# Model processing

In order to understand some of the model specification options it is necessary to know a little about how PSICS operates on a model to perform stochastic calculations. This section summarizes the key stages in the process. The numerical methods section provides more details on the calculation stage.

The input model specification is processed sequentially through the following stages, beginning with reading the XML files, and ending with writing the desired output to text and binary files for independent visualization and analysis.

## Specification reading and dereferencing

The first step is to read the input model and find all the components it needs. In this context, the term "dereferencing" refers to the process of finding an actual component (such as an ion channel model) given its name. This is really only of interest to the user if it doesn't work - either by not finding a component at all or by finding the wrong one.

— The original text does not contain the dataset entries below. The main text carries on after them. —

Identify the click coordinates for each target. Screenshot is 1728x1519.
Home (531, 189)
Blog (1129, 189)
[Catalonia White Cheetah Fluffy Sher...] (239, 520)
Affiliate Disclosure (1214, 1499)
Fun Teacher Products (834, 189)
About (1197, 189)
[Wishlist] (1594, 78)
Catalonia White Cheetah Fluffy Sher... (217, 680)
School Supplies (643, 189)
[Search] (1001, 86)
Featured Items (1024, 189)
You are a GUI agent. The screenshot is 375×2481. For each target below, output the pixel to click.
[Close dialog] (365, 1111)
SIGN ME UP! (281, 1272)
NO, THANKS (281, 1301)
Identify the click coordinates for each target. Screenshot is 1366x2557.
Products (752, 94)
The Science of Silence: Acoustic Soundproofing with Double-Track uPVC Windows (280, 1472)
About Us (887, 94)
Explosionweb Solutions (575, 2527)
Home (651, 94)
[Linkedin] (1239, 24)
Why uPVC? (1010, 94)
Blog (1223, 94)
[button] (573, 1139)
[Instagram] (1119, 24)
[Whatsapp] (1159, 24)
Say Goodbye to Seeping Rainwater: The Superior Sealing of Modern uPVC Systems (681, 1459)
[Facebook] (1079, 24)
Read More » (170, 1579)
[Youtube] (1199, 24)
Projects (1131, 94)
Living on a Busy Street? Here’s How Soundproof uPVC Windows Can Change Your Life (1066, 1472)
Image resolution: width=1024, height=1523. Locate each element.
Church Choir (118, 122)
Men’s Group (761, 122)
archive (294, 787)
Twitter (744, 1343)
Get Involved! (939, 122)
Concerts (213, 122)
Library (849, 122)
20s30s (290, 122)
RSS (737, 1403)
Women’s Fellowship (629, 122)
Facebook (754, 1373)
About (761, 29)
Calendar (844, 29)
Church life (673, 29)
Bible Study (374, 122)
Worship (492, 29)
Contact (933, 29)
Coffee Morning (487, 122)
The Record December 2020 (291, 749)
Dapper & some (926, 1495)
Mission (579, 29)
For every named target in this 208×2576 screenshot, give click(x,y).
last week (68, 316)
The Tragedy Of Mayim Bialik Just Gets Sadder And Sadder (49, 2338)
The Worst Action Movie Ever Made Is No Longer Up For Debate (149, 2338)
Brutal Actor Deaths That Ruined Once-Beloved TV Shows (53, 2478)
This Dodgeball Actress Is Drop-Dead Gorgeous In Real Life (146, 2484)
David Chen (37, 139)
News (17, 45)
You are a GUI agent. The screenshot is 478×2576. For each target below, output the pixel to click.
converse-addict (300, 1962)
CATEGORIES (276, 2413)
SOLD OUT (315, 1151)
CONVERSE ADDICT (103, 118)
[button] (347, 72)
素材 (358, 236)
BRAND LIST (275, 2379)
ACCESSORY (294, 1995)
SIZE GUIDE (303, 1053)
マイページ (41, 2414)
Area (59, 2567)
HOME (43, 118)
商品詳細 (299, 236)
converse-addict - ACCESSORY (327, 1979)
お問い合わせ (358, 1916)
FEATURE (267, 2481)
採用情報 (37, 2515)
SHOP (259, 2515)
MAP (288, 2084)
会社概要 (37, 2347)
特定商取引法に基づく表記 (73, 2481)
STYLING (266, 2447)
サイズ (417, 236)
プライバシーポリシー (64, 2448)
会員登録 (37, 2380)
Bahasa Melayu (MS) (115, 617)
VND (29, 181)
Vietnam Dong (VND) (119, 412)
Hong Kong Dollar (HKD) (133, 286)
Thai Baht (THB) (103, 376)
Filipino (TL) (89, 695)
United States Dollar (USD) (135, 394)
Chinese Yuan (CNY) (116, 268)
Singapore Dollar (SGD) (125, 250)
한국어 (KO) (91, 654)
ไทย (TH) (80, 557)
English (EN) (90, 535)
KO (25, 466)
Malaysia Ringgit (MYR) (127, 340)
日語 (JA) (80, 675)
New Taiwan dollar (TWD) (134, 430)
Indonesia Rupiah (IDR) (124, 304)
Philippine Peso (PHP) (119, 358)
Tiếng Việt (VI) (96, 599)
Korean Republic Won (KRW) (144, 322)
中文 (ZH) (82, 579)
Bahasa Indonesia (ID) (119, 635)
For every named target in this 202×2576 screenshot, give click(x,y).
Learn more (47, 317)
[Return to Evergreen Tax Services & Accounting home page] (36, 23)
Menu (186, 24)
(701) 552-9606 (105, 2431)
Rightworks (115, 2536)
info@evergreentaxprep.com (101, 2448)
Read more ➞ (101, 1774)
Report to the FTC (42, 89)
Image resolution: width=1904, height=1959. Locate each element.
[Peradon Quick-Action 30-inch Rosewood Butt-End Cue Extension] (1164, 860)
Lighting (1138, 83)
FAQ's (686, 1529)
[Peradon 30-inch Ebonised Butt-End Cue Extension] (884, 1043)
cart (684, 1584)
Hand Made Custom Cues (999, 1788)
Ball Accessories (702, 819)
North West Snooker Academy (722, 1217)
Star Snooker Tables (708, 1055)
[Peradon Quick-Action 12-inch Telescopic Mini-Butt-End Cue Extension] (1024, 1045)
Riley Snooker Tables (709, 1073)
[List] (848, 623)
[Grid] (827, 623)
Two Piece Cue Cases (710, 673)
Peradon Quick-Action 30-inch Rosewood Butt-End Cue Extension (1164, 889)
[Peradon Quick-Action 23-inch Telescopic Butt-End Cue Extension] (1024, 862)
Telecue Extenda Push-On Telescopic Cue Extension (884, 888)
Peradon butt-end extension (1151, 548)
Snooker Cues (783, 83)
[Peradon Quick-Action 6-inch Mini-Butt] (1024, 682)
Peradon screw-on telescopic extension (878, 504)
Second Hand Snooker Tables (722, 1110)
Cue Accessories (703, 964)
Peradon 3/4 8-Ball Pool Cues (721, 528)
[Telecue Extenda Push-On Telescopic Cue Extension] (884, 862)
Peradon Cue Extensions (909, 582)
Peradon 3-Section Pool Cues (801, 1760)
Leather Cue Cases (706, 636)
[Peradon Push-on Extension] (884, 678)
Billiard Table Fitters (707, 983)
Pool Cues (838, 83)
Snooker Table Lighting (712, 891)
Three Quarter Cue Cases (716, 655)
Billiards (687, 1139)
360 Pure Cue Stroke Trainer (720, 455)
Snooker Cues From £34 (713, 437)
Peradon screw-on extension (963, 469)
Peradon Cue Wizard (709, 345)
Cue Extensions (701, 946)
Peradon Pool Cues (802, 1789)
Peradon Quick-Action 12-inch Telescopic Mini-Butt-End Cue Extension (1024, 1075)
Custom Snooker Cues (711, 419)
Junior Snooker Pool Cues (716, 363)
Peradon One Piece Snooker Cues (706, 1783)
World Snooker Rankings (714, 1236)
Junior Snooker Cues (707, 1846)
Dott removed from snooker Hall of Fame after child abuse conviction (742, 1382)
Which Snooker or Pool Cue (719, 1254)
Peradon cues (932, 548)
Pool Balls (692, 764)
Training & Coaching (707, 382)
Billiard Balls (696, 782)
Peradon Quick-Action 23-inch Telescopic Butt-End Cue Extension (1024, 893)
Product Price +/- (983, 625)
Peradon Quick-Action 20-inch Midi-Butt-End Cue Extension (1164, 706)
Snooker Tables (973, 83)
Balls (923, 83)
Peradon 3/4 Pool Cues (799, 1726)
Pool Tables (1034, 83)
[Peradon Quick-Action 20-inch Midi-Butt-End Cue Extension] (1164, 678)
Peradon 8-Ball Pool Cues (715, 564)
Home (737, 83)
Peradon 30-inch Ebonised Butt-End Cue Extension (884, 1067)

Each component that is referred to from elsewhere must have an "id" attribute (as in '<KSChannel id="Kdr" ...'). In general, the id should be the same as the file name for the component. When a component is referred to from elsewhere the id (not the file name) is used to identify it. By default, PSICS always looks in the current folder for components, and by adding "ModelFolder" elements to the main run file you can tell it to look in other folders too.

Model components that are referred to by their id do not have to be "top level" components defined in separate files: subcomponents of models can also have their own ids and be referred to from elsewhere. This is used, for example, in setting up channel distributions where you can define a few standard distribution rules, and then, for each channel population, say which rule applies. It is also used for parameter sweeps where a series of runs are performed for different values of a selected parameter. The quantity to be varied is specified by he id if the component it belongs to followed by the name of the parameter.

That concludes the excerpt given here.